::: EXTRACTED RECORDS :::

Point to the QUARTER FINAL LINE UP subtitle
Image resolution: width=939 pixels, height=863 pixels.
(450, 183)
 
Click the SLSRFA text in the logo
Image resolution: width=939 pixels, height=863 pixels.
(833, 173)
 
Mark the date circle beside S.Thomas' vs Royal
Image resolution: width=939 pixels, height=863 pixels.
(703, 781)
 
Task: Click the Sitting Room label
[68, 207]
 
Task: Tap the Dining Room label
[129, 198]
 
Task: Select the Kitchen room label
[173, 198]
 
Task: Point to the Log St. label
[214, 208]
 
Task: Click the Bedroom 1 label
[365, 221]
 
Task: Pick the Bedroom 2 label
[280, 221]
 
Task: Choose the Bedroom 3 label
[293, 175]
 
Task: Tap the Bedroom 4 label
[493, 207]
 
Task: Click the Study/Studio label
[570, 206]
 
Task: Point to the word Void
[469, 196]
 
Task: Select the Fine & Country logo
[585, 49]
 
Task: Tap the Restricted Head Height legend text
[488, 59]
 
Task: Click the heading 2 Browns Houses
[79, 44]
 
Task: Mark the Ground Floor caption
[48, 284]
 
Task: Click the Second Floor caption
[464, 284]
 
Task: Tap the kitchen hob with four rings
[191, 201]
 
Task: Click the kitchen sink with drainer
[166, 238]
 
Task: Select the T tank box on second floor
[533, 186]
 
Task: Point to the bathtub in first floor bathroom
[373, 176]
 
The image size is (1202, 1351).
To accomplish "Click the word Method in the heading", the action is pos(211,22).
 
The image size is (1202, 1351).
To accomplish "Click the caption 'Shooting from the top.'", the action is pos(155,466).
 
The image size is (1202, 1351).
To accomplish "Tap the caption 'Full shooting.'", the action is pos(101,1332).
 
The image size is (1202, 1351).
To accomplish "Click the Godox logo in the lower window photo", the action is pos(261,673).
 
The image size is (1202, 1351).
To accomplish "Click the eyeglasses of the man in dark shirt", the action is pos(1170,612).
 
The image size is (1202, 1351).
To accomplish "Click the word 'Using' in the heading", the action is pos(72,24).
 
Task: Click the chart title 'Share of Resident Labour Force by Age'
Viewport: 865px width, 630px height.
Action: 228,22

:::
::: EXTRACTED RECORDS :::

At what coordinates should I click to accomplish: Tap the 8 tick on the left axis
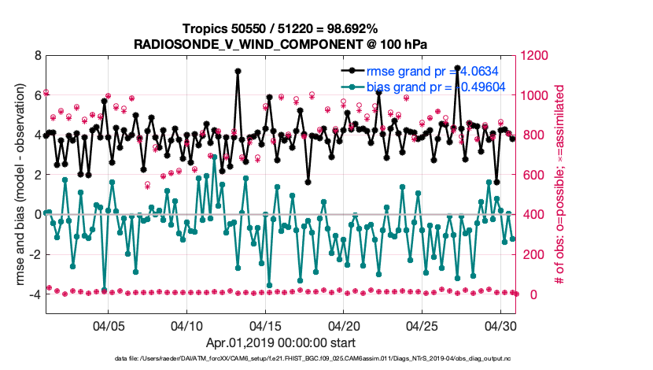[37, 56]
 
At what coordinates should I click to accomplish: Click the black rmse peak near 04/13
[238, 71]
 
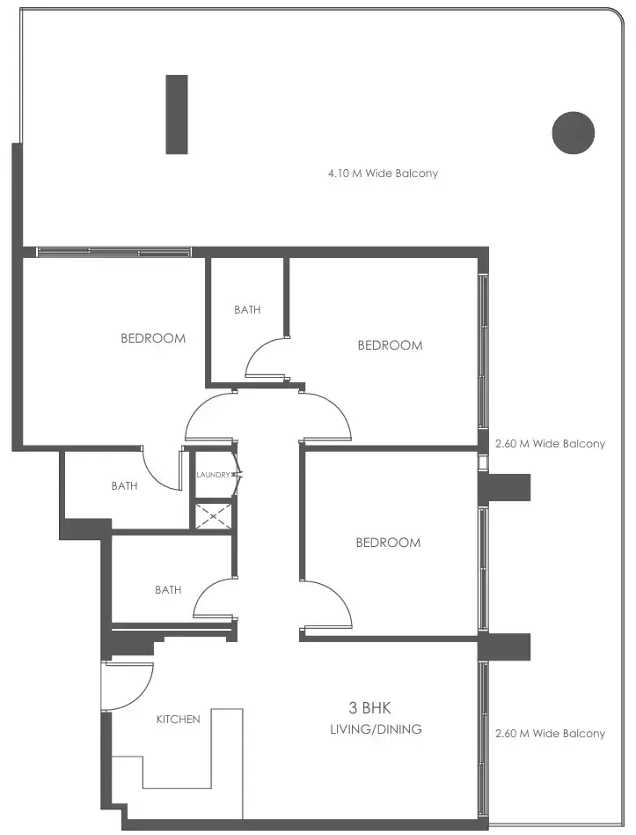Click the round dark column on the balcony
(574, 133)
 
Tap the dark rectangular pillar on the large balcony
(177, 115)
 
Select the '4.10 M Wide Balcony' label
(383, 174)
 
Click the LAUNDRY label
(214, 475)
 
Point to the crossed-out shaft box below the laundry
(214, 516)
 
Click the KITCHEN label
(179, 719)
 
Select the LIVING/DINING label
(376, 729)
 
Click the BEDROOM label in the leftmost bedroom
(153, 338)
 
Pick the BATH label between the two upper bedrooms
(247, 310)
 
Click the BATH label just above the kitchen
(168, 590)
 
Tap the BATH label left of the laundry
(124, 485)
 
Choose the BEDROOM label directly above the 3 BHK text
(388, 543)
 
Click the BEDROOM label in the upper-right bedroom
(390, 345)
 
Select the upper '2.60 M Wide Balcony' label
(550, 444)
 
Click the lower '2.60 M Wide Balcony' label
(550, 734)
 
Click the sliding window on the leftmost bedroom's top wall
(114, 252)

:::
::: EXTRACTED RECORDS :::

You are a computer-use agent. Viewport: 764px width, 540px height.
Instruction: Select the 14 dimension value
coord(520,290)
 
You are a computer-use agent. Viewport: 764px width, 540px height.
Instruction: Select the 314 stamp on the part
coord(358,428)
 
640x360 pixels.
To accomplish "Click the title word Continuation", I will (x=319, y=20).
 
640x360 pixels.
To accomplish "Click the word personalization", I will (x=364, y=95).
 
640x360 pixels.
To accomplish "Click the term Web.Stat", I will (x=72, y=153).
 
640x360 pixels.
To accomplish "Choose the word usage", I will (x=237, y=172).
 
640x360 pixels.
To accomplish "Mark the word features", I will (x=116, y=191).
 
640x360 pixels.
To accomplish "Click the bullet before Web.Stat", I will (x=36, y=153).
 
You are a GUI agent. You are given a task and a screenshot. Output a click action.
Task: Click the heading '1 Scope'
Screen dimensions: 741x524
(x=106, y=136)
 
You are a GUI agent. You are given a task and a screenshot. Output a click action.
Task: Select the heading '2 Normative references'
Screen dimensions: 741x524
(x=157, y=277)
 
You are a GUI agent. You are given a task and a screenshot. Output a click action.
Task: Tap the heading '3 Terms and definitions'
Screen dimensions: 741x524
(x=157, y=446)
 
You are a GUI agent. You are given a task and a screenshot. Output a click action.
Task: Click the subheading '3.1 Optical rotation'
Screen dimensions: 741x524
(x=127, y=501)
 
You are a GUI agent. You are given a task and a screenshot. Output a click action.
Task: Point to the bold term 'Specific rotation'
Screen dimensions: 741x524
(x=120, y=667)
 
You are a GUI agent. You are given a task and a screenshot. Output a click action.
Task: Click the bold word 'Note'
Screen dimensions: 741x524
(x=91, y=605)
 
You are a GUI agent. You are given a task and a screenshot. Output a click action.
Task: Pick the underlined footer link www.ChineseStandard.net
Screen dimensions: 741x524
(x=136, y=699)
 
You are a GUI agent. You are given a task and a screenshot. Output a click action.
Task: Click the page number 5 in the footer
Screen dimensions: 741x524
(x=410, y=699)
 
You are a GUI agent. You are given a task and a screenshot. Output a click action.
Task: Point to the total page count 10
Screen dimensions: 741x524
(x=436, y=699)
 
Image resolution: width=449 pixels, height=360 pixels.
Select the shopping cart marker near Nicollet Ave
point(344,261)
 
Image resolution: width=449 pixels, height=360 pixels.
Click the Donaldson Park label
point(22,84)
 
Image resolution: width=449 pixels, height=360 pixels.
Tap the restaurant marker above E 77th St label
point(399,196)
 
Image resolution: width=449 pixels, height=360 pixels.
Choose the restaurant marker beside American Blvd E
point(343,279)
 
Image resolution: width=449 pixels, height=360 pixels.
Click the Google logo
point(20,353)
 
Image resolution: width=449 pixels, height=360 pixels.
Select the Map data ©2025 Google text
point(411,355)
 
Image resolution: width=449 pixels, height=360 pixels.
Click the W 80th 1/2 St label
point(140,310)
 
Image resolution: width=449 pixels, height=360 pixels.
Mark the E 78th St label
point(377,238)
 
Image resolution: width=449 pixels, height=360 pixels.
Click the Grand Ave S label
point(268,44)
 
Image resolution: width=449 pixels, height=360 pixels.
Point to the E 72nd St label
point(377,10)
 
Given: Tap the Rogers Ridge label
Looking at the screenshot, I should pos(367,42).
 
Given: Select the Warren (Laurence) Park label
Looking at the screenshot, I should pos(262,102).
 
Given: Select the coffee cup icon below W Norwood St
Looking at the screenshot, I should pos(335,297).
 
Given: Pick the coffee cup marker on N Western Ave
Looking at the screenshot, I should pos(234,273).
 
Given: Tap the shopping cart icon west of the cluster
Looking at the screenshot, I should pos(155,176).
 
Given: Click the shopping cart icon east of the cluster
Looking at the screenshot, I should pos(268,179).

:::

◆ EXERCISE: Show each line above that includes the word "coordinates", copied in full.

◆ ANSWER IN FULL:
At what coordinates should I click to accomplish: Tap the 8 tick on the left axis
At what coordinates should I click to accomplish: Click the black rmse peak near 04/13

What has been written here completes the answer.